123. The method of claim 112, wherein said barcode sequence is interior to a different stem-loop.

124. The method of claim 123, wherein said nucleic acid molecule further comprises a restriction enzyme site adjacent to said barcode sequence.

125. The method of claim 112, wherein said nucleic acid molecule comprises a 3′ unpaired region.

126. The method of claim 112, wherein said nucleic acid molecule is single-stranded.

127. The method of claim 112, wherein said separating in step (c) comprises contacting said capture complex with oligonucleotides complementary to said capture sequence.

128. The method of claim 112, wherein said separating in step (c) comprises a thermal denaturation.

129. The method of claim 112, wherein said nucleic acid molecule in step (a) is provided in a plurality of nucleic acid molecules comprising a stem-loop and a barcode sequence.

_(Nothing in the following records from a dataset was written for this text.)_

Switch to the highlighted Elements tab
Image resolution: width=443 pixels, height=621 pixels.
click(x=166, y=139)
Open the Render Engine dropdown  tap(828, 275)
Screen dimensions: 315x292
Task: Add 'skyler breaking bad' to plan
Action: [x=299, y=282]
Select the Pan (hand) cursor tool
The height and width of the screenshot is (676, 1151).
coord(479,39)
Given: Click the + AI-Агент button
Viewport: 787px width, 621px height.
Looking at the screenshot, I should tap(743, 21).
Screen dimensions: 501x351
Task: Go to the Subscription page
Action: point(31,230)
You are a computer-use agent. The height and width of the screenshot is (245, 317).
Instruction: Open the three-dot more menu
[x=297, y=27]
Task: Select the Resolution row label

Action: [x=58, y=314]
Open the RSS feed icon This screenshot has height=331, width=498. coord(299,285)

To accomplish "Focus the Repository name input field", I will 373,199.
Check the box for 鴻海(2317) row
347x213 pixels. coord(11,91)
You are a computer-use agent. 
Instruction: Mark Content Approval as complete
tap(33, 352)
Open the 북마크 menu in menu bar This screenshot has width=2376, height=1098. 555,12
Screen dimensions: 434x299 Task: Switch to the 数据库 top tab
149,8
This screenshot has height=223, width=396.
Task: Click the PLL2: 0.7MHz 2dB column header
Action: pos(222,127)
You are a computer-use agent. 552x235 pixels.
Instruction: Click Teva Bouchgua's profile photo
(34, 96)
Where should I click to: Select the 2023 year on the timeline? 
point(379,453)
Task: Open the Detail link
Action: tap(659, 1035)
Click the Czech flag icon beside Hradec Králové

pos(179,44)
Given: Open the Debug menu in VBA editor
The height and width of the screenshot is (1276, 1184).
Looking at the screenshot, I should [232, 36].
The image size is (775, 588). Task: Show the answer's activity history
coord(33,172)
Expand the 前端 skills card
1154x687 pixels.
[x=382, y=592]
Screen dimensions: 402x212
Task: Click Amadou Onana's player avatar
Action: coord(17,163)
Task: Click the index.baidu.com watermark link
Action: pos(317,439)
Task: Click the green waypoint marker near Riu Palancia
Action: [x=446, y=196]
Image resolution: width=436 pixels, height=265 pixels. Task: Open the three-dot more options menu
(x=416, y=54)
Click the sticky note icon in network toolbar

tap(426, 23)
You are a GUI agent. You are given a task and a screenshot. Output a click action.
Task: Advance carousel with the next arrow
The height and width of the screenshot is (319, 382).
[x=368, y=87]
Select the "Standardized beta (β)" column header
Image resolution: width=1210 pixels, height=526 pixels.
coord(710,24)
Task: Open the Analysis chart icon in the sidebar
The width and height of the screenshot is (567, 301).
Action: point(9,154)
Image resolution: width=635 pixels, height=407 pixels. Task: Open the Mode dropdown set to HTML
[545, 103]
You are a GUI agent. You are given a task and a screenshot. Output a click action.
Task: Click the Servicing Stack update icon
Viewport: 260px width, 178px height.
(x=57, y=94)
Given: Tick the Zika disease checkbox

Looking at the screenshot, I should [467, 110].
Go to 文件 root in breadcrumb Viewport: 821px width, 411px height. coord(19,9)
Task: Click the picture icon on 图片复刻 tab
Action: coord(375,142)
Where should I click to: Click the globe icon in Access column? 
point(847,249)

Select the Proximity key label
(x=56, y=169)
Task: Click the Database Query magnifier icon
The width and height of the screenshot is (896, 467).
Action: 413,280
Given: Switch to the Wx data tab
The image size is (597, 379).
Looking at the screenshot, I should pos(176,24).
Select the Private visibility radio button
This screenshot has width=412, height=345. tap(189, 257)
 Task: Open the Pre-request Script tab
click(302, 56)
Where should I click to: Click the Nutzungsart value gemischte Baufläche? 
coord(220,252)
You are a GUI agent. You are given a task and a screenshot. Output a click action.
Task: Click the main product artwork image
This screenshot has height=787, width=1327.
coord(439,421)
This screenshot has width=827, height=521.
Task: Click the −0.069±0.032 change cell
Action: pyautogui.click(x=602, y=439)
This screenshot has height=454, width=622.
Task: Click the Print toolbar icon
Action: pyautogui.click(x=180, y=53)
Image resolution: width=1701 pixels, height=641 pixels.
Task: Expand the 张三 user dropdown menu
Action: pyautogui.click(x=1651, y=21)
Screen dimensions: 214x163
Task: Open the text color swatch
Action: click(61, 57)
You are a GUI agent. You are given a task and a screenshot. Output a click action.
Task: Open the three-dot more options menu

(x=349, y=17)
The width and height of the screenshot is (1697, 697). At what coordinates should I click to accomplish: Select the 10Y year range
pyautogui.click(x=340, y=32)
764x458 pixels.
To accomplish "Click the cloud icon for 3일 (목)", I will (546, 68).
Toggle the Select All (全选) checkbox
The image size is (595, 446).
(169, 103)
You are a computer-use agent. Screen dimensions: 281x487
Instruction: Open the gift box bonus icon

130. The method of claim 129, wherein said plurality of nucleic acid molecules comprises one or more different barcode sequences.

131. The method of claim 130, wherein said plurality of nucleic acid molecules is contained in one reaction volume.

132. The method of claim 129, wherein said plurality of nucleic acid molecules comprises at least two nucleic acid molecules comprising different barcode sequences, wherein said different barcode sequences define a plurality of subsets of said nucleic acid molecules.

133. The method of claim 112, wherein said target polynucleotide comprises at least 100,000 nucleotides.

134. The method of claim 133, wherein said target polynucleotide is a gene.

135. The method of claim 134, further comprising repeating steps (a)-(d) to form a genome of an organism.

136. The method of claim 113, wherein said incubation is performed in a droplet comprising said bead.

137. The method of claim 136, further comprising breaking or disrupting said droplet.

138. The method of claim 112, wherein said incubating is carried out isothermally.

139. An oligonucleotide comprising a barcode sequence at a position, wherein said position:

is within a 5′ localized stem loop of said oligonucleotide subsequence;

is adjacent to a type IIS restriction site of said oligonucleotide; or

is within a stem loop encoded near said 5′ stem loop of said oligonucleotide.

140. The oligonucleotide of claim 139, wherein more than one nucleic acid bases at the 3′ end of said barcode sequence comprises a mismatch with at least the last 2 bases at the 3′ end of said oligonucleotide.